DETAILED DESCRIPTION OF THE INVENTION [Industrial Field of Application] The present invention relates to a polybutylene lentil reflex hollow molded product.

[Conventional technology]

Conventional polybutylene terephthalate contains ethylene and α, β
- A hollow molded body made of a resin composition mixed with a copolymer of an unsaturated acid with a glycidyl ester is known (Japanese Patent Application Laid-open No. 162750/1983).

[Problem that the invention seeks to solve]

This hollow molded product has stable melt flowability during blow molding, so it can be obtained with a relatively uniform wall thickness and good impact resistance, but it lacks rigidity and has a stable shape. There is a problem of insufficient gender.

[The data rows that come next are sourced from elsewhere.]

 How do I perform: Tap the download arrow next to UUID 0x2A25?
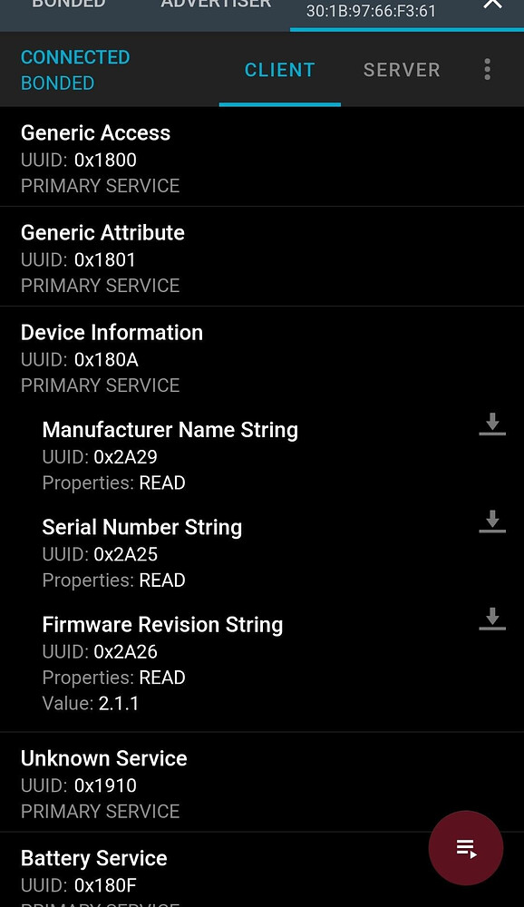492,522
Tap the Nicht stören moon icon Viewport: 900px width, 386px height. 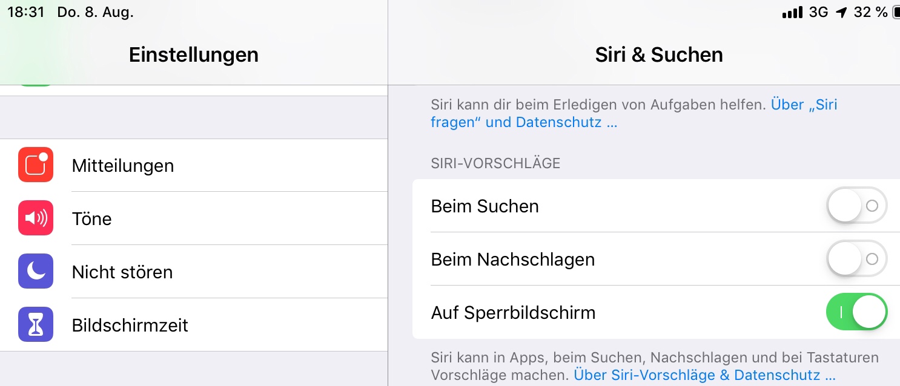pyautogui.click(x=36, y=272)
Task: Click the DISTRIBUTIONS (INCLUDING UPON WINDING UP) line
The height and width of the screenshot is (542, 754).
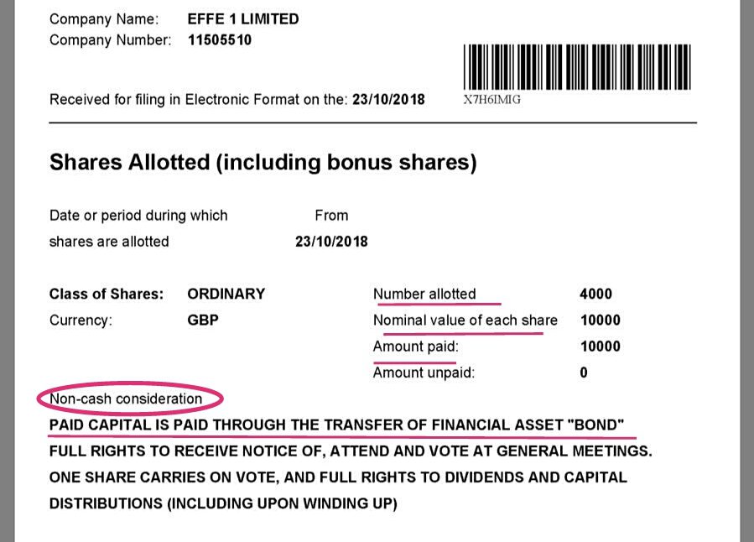Action: (223, 503)
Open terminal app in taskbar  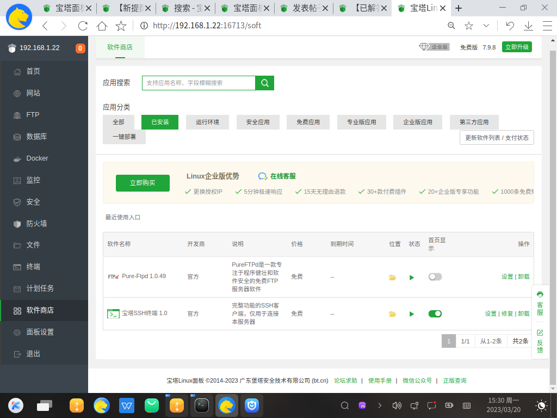point(202,405)
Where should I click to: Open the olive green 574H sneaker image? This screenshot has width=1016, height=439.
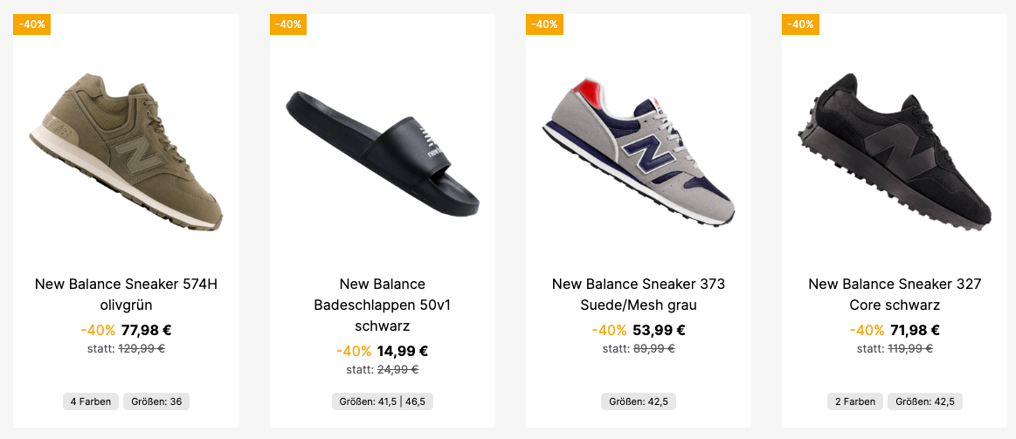126,150
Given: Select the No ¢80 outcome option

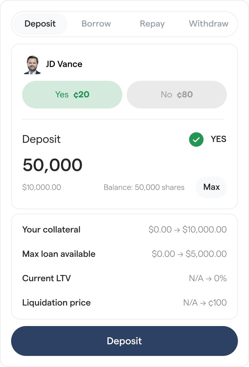Looking at the screenshot, I should [x=177, y=95].

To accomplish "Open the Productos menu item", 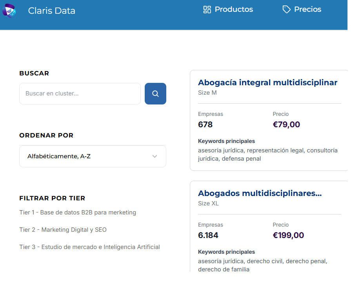I will point(234,9).
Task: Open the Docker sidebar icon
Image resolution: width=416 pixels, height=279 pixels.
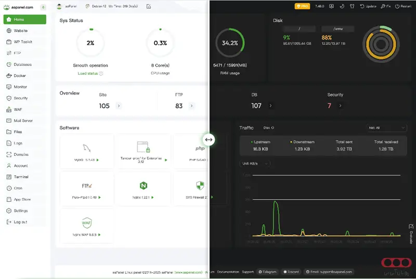Action: click(x=9, y=75)
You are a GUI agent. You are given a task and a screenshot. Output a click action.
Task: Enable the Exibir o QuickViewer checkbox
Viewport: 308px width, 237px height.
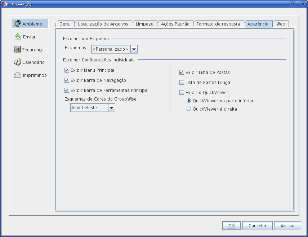tap(182, 93)
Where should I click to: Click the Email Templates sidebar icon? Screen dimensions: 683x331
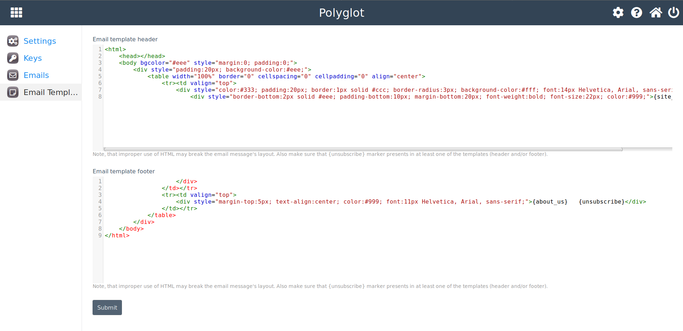pos(13,92)
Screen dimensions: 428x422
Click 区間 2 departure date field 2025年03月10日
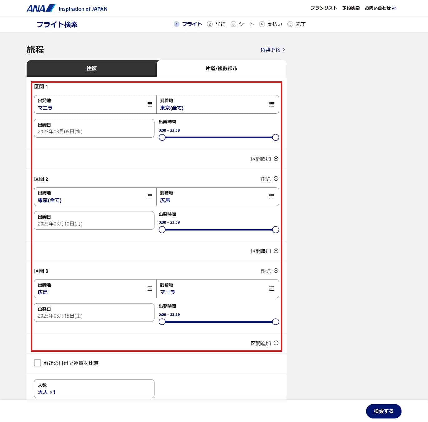coord(94,220)
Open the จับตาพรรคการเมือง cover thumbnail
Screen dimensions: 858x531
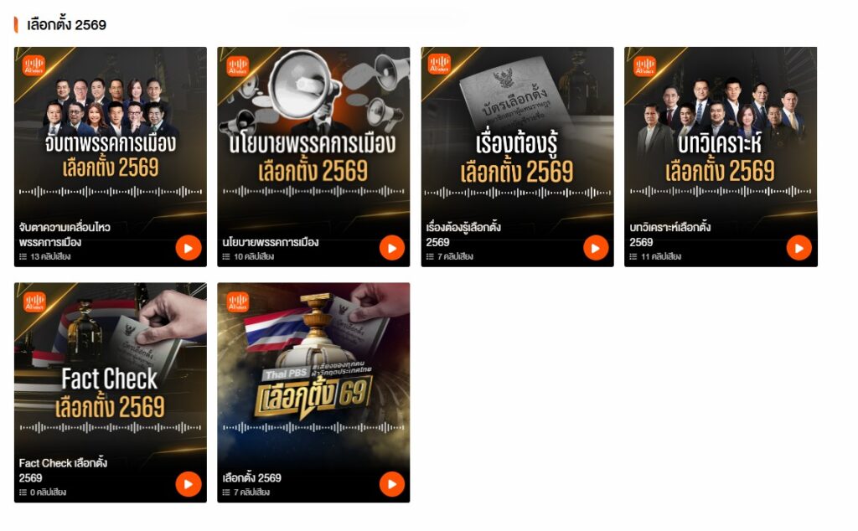(111, 131)
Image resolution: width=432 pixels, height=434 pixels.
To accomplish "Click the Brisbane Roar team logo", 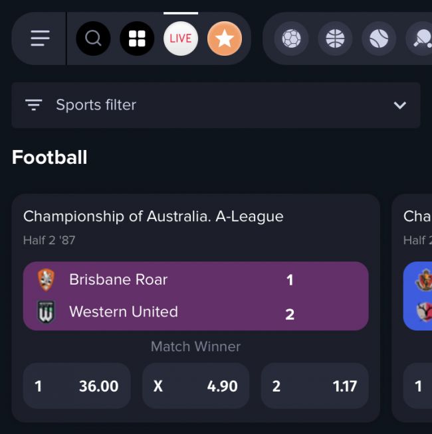I will (x=46, y=279).
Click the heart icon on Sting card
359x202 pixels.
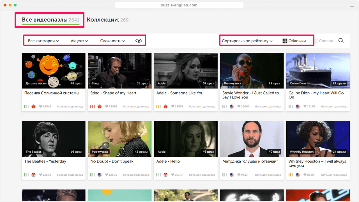point(107,107)
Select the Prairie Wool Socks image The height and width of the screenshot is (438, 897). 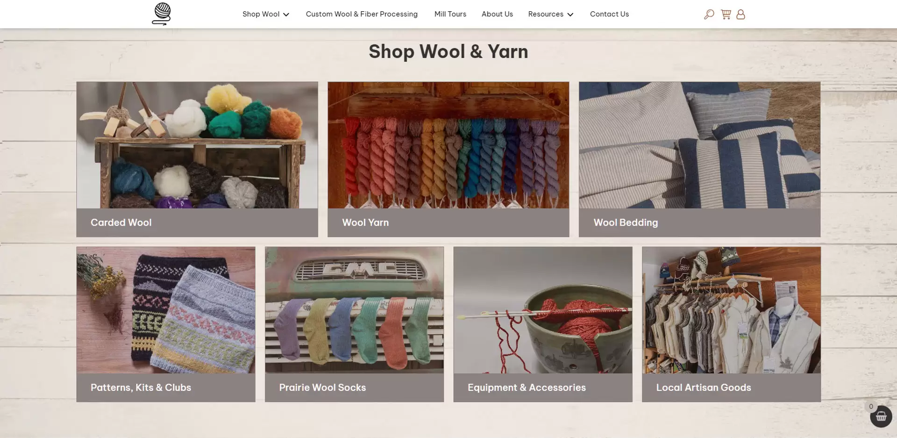(354, 310)
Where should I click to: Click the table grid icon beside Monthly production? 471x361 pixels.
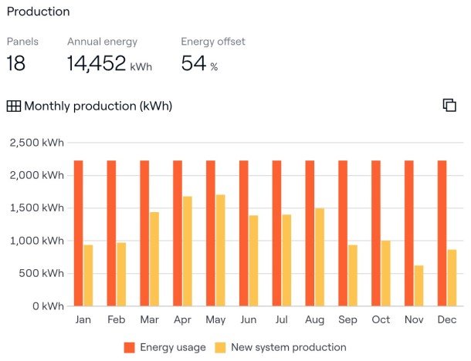14,106
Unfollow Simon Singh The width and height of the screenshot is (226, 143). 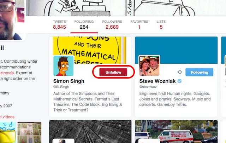point(113,72)
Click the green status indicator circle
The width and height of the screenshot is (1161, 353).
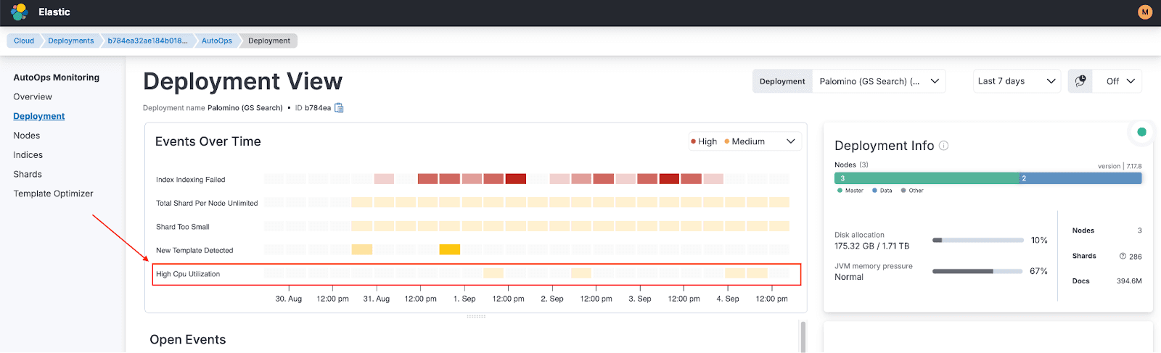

Therefore, various studies were carried out for the purpose of the present invention, which has both blow moldability and impact resistance, and also solves the above problems.

[Easy way to solve problems]

As a result, (8) 100 parts by weight of polybutylene terephthalate or a copolymer thereof having an intrinsic viscosity of 0.5 or more, ■ 3 to 50 parts by weight of a copolymer of σ-olefin and glycidyl ester of α,β-unsaturated acid. This is achieved by blow-molding a resin composition consisting of 3 to 80 parts by weight of glass fibers to obtain a polybutylene terephthalate blow-molded product.The structure and effects of the present invention will be explained in detail below. Describe.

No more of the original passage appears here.